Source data
▬▬▬▬▬▬
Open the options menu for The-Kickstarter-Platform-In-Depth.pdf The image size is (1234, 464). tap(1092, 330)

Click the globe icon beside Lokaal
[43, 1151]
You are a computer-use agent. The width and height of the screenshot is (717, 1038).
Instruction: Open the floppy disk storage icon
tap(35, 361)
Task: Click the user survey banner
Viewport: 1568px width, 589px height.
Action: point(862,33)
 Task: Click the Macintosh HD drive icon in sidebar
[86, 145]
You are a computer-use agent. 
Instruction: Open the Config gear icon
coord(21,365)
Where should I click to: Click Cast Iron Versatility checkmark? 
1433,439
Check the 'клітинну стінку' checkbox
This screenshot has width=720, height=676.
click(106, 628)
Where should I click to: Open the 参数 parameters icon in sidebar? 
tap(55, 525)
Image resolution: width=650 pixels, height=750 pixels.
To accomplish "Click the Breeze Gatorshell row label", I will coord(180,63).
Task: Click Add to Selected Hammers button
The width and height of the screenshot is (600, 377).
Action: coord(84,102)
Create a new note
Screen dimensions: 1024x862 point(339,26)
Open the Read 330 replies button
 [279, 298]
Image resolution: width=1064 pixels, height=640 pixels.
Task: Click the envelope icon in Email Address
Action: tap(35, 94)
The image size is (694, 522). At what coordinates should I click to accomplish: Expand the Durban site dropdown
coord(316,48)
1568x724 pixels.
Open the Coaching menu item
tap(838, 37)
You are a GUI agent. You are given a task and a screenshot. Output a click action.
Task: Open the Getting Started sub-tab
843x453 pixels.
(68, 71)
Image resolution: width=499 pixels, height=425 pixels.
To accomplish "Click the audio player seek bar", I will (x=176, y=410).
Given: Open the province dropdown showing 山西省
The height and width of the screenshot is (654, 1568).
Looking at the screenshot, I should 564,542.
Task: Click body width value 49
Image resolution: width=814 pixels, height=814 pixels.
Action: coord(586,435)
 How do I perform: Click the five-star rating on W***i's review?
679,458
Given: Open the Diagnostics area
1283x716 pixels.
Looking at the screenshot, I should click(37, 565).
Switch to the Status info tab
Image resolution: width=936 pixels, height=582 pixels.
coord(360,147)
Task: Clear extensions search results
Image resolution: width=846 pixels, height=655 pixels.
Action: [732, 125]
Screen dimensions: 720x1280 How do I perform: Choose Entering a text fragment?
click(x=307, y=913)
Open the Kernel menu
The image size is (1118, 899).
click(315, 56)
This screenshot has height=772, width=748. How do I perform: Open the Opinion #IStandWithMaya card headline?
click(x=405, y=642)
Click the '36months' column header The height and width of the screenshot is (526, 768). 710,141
▬▬▬▬▬▬
→ WORK REQUIRED: The whole of the data is to be copied out word for word.

→ RESPONSE TO THE TASK:
Open the options menu for The-Kickstarter-Platform-In-Depth.pdf The image size is (1234, 464). tap(1092, 330)

Click the globe icon beside Lokaal
[43, 1151]
You are a computer-use agent. The width and height of the screenshot is (717, 1038).
Instruction: Open the floppy disk storage icon
tap(35, 361)
Task: Click the user survey banner
Viewport: 1568px width, 589px height.
Action: point(862,33)
 Task: Click the Macintosh HD drive icon in sidebar
[86, 145]
You are a computer-use agent. 
Instruction: Open the Config gear icon
coord(21,365)
Where should I click to: Click Cast Iron Versatility checkmark? 
1433,439
Check the 'клітинну стінку' checkbox
This screenshot has width=720, height=676.
click(106, 628)
Where should I click to: Open the 参数 parameters icon in sidebar? 
tap(55, 525)
Image resolution: width=650 pixels, height=750 pixels.
To accomplish "Click the Breeze Gatorshell row label", I will coord(180,63).
Task: Click Add to Selected Hammers button
The width and height of the screenshot is (600, 377).
Action: coord(84,102)
Create a new note
Screen dimensions: 1024x862 point(339,26)
Open the Read 330 replies button
 [279, 298]
Image resolution: width=1064 pixels, height=640 pixels.
Task: Click the envelope icon in Email Address
Action: tap(35, 94)
The image size is (694, 522). At what coordinates should I click to accomplish: Expand the Durban site dropdown
coord(316,48)
1568x724 pixels.
Open the Coaching menu item
tap(838, 37)
You are a GUI agent. You are given a task and a screenshot. Output a click action.
Task: Open the Getting Started sub-tab
843x453 pixels.
(68, 71)
Image resolution: width=499 pixels, height=425 pixels.
To accomplish "Click the audio player seek bar", I will (x=176, y=410).
Given: Open the province dropdown showing 山西省
The height and width of the screenshot is (654, 1568).
Looking at the screenshot, I should 564,542.
Task: Click body width value 49
Image resolution: width=814 pixels, height=814 pixels.
Action: coord(586,435)
 How do I perform: Click the five-star rating on W***i's review?
679,458
Given: Open the Diagnostics area
1283x716 pixels.
Looking at the screenshot, I should click(37, 565).
Switch to the Status info tab
Image resolution: width=936 pixels, height=582 pixels.
coord(360,147)
Task: Clear extensions search results
Image resolution: width=846 pixels, height=655 pixels.
Action: [732, 125]
Screen dimensions: 720x1280 How do I perform: Choose Entering a text fragment?
click(x=307, y=913)
Open the Kernel menu
The image size is (1118, 899).
click(315, 56)
This screenshot has height=772, width=748. How do I perform: Open the Opinion #IStandWithMaya card headline?
click(x=405, y=642)
Click the '36months' column header The height and width of the screenshot is (526, 768). 710,141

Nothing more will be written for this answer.